Read the full Workforce Futurist Newsletter article…
[https://workforcefuturist.substack.com/p/peak-office](https://workforcefuturist.substack.com/p/peak-office)
by WorkforceFuturist
6 comments
Look who the consistent shareholders are for companies pushing the return to office and you might be surprised what you find
This is what bothers me. If global warming is as imminent of a threat the western government proclaims, why are we rushing to get people back into offices? When I miss my window before rush hour, my 20 minute commute easily takes over an hour. Just think about all that carbon..
Some people are not good at remote work and need the structure and access to other people. That being said with a housing shortage, they should consider converting office space to apartments.
For the local government, I think it’s less about literally being invested in the commercial real estate itself and more about the property tax revenue they generate and would have to take instead from residential owners, which they won’t be happy about. Also, workers in downtown means more activity in restaurants and stores, which means sales tax revenue (and again property tax revenue because those businesses exist as opposed to being shut down).
There’s no one reason. Instead there are multiple allied reasons, which include:
* CBD municipal governments facing down severe budget problems if their core economy declines
* Small businesses which supply the CBD (ie. small restaurants, bars, etc) and their associations facing severe budget problems and probably closure if their customer base shrinks
* Managers who grew up in the workforce prior to remote work being a good option (really prior to, say, 2010-ish when video chat became reliable and cheap) not having adapted
* People at companies which never figured out the necessary technical choices to do WFH well. Often related to bad VPN decisions
* Executives whose jobs are harder when done remotely because those jobs are intrinsically about communicating emotionally with people
* Extroverts who don’t have friends outside work
* People with terrible WFH environments, like a studio apartment working on their kitchen table or bed, but who don’t want to move into a space with room for a home office (often leaving whatever city they are in)
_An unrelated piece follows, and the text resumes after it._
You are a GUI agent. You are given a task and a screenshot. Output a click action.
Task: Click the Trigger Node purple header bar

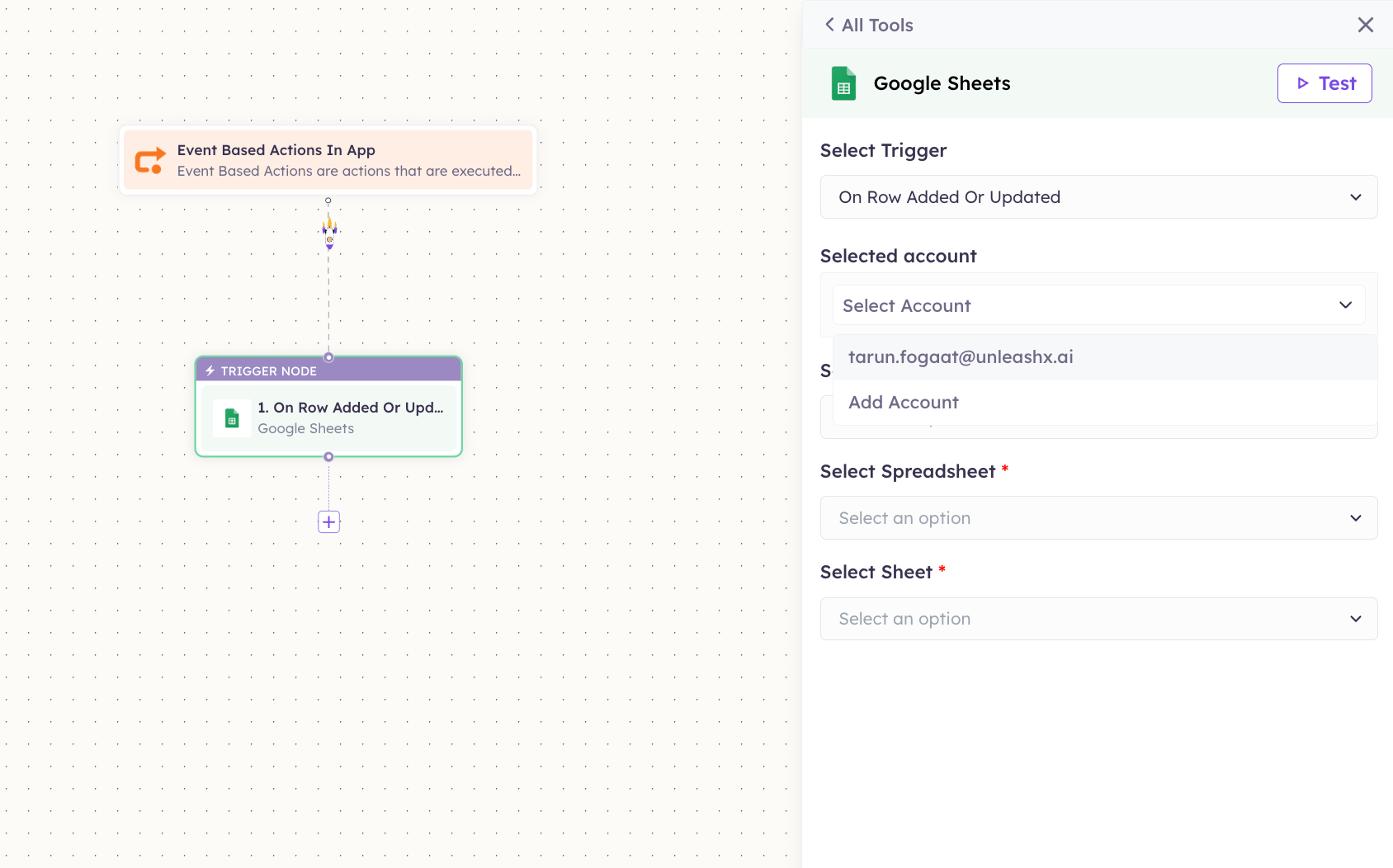[x=328, y=370]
* People who need more work-home separation than a door to avoid getting sucked into entertainment options, but who also don’t want to consider a WeWork-ish local, non-corporate office
* Facilities and some IT people who are fighting for their jobs which would be eliminated along with the office. Importantly this includes a big reporting structure which is used to extracting, explicitly or implicitly, a lot of rent from each other team
* Some is real estate investors not wanting to devalue their assets, but these people don’t really have much impact
The cost savings of remote work are just too large to be held back in the long term. Managers will spin whatever narrative they want, but when each seat in an the office costs $2000 per month or more (I’ve heard $4000/month for one place) and staffing costs might be lower (even if the take-home after taxes and commuting costs is higher!), the bottom line argument for remote work is hard to defeat.
I am glad office landlords are getting taken to the woodshed.
They were building more and more office space in places with existing housing shortages with zero concern about where the employees filling those buildings were going to live or how long they were going to spend sitting in traffic.